» **Auswahl**
⟨

Nachdem der Kindesvater im Scheidungstermin nur noch über seine Ex-Frau und die Kinder schimpfte, sah auch das Gericht ein, dass zwischen den Eltern keine tragfähige Grundlage für die gemeinsame Ausübung des Sorgerechts bestand. Nach kurzer, heftiger Erörterung stimmte der Vater der Übertragung der alleinigen elterlichen Sorge auf die Mutter zu.

Dieser Fall wird mir in Zukunft eine Lehre sein. Nach den Konsensmodellen soll sich der Sachvortrag auf das unbedingt Nötige erschöpfen. Was dem Gericht allerdings als "nötig" erscheint, um Erfolgsaussichten für die Gewährung von VKH annehmen zu können, bleibt im Dunkeln.

Im vorliegenden Falle hatte ich bewußt darauf verzichtet, die gewaltätigen Übergriffe des Vaters gegen Ehefrau und Kinder nochmals zu erwähnen; wie sich zeigte, waren diese dem Gericht noch bekannt. Durch die Ablehnung der VKH für das isolierte Sorgerechtsverfahren habe ich viel Geld verloren und viel Arbeit geleistet, die mir niemand bezahlt.

In Zukunft werde ich lieber den Jauchekübel ausleeren, bevor ich mir selbst den Vorwurf machen muss, zu dezent und damit zu wenig überzeugend vorgetragen zu haben.

1 Kommentar:

  1. Dass sich der Sachvortrag auf das unbedingt Nötige beschränken soll, bedeutet gerade nicht, dass man sich auf einen nicht ausreichenden Tatsachenvortrag beschränken darf (wie dies bei dem Hinweis auf eine einzelne E-Mail der Fall ist, die, wie jeder von uns weiß, in spontanem Ärger auch schonmal missraten kann).

⟩

» **Datenabschnitt**
⟨

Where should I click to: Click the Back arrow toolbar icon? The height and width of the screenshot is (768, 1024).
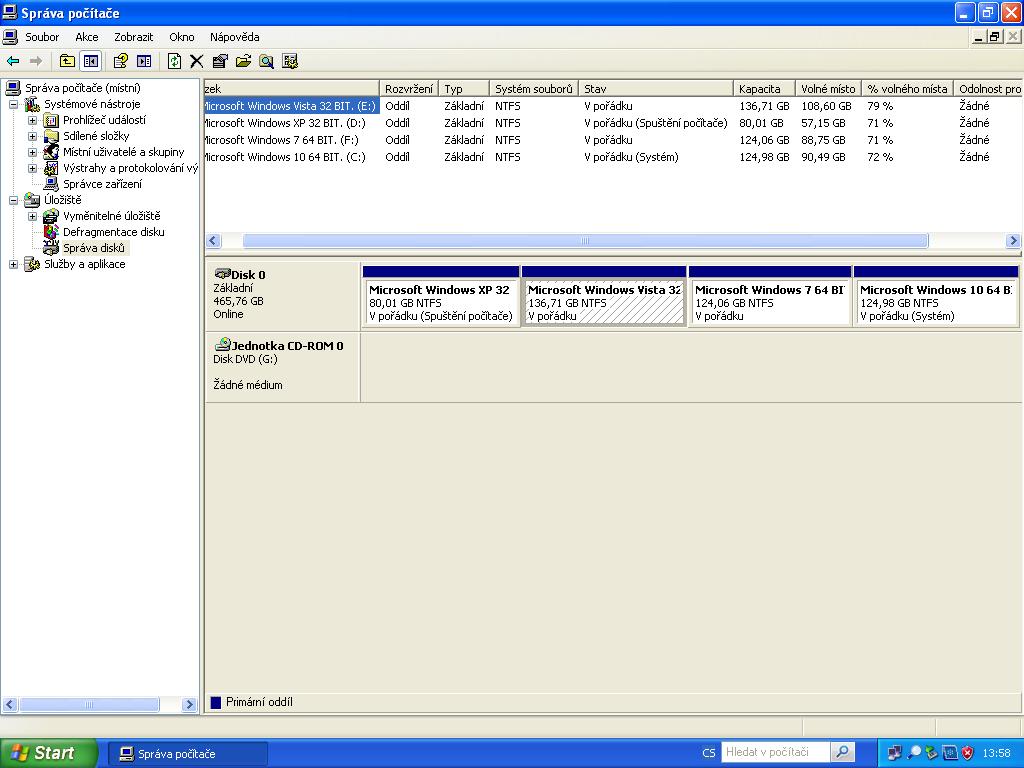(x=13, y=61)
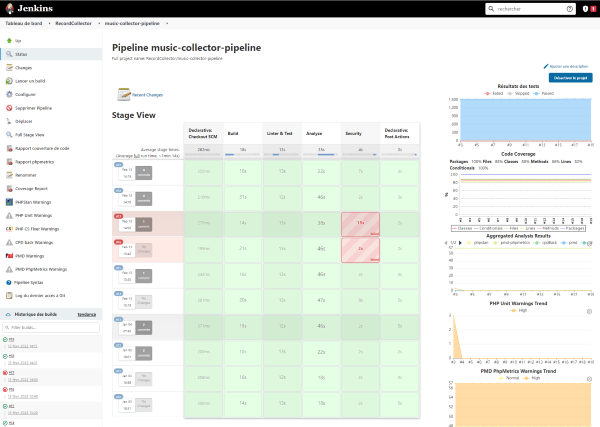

⟩

Fasse die Auswahl bitte in zwei Sätzen zusammen.

In einem Scheidungstermin schimpfte der Vater nur noch über seine Ex-Frau und die Kinder und stimmte nach heftiger Erörterung der Übertragung der alleinigen elterlichen Sorge auf die Mutter zu; seine gewalttätigen Übergriffe waren bewusst nicht erneut erwähnt worden, und die VKH für das isolierte Sorgerechtsverfahren wurde abgelehnt. Daraus wird die Lehre gezogen, künftig lieber drastischer vorzutragen als zu dezent, während ein Kommentar einwendet, dass ein auf das unbedingt Nötige beschränkter Sachvortrag keinen unzureichenden Tatsachenvortrag erlaubt.